"Behold, I give unto you power1 to tread on serpents and scorpions, and over all the power2 of the enemy: and nothing shall by any means hurt you." (Luke 10:19, KJV)
Luke 10:19 in the KJV mentions "power" twice. Different Greek words are used for the two. The first "power" is a translation of "εξουσιαν (exousian)", often translated as "authority" (28 times in the KJV).
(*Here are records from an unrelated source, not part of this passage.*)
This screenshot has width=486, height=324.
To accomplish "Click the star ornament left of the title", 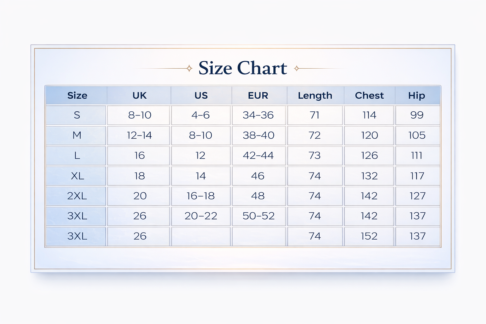I will pyautogui.click(x=189, y=68).

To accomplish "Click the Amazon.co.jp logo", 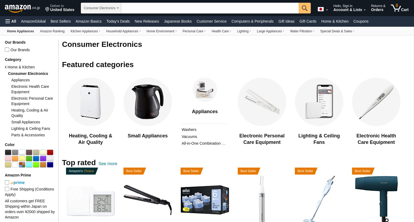I will click(x=22, y=8).
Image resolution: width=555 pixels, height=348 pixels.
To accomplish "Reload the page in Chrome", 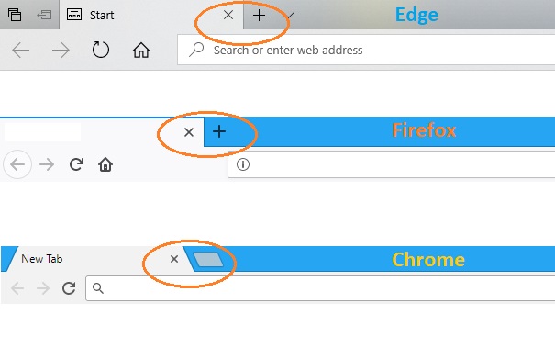I will point(69,288).
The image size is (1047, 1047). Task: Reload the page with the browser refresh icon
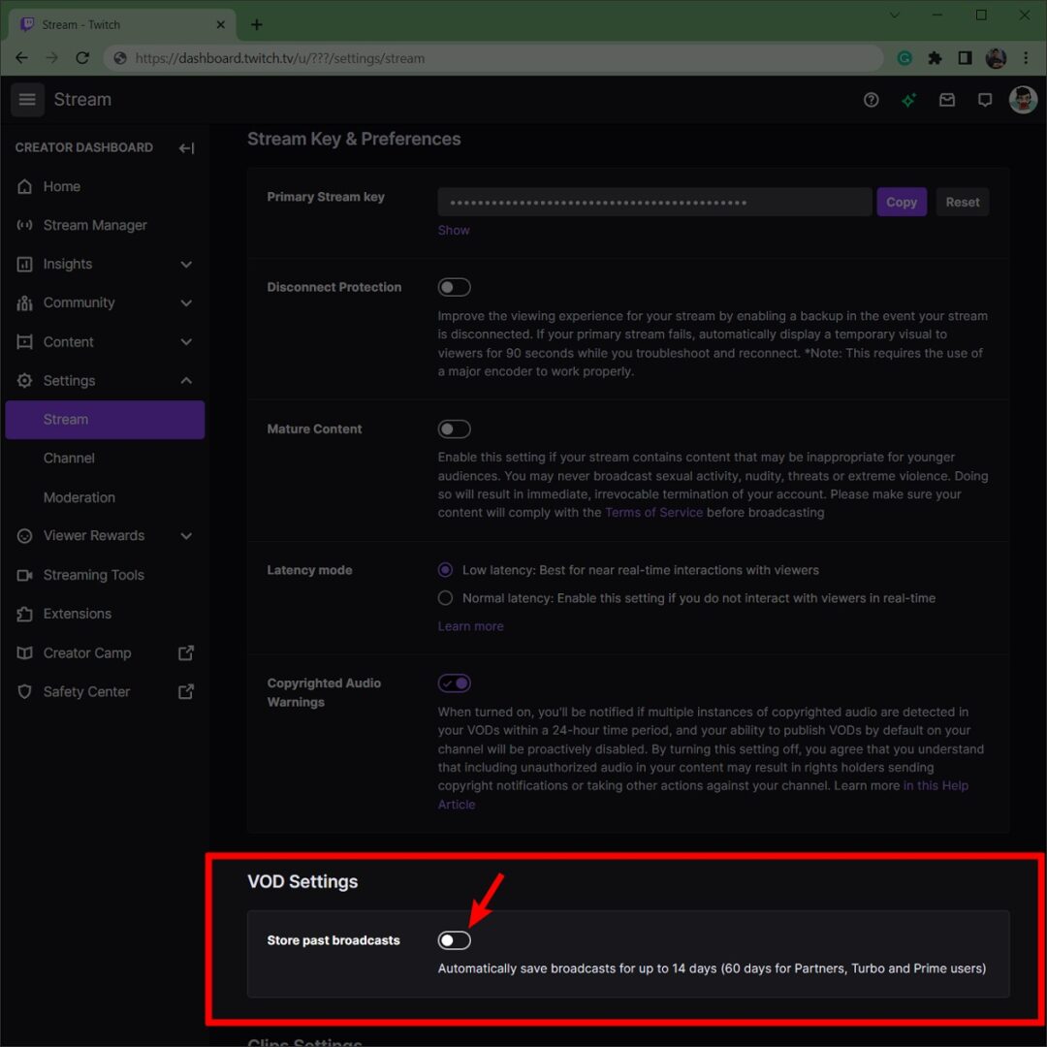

The second "power" is a translation of "δυναμιν (dunamin)", often translated as "[physical] power". It has been alleged that the KJV mistranslates "εξουσια" and that translating it as "power" obscures the distinction between it and "δυναμις".
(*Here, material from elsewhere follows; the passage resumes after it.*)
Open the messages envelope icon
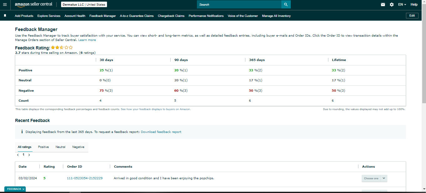The image size is (426, 193). [383, 4]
First, it is not an error to translate "εξουσια" as "power" because "power" does mean "authority". The United States Constitution refers to "Powers of Congress", "Judicial Powers", "Powers of the States and People", which describes the authority given to each of those entities.
Second, "power" is a more appropriate word to translate "εξουσιαν" at Luke 10:19. Greek words, as with English words, have a range of meanings and scopes of meanings. In some contexts, "εξουσια" is best translated as "authority". However, the "εξουσιαν" which Jesus gives at Luke 10:19 appears to mean more than just authority. This "εξουσιαν" is that which enables the disciples to "tread on serpents and scorpions, and over all the power of the enemy" that "nothing shall by any means hurt" them. This is authority "with teeth" or authority with enforcement powers. Having authority alone will not enable one to tread upon such dangerous animals. The owner of a plot of land infested with serpents and scorpions certainly has the "authority" to tread upon them, but does he have the "power" or the ability to do so? How great is our God who not only gives us authority but also the power to carry out his will. As "εξουσια" carries this enforcement aspect of authority, one of its definitions is "2) physical and mental power: 2a) the ability or strength with which one is endued, which he either possesses or exercises" (Thayer's Greek Definitions).